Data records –
===============

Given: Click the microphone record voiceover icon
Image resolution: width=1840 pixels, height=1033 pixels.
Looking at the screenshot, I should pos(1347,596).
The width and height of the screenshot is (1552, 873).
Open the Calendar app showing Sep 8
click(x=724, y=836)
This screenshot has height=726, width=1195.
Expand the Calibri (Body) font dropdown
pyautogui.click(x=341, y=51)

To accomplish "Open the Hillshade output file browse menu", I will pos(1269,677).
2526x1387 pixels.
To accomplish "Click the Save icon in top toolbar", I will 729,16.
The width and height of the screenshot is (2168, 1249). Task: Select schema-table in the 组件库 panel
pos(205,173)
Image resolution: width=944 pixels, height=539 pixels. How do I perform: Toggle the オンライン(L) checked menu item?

===============

The problem –
If a line in the records contains the string "menu", copy it out.

Answer to this exercise –
To accomplish "Open the Hillshade output file browse menu", I will pos(1269,677).
Image resolution: width=944 pixels, height=539 pixels. How do I perform: Toggle the オンライン(L) checked menu item?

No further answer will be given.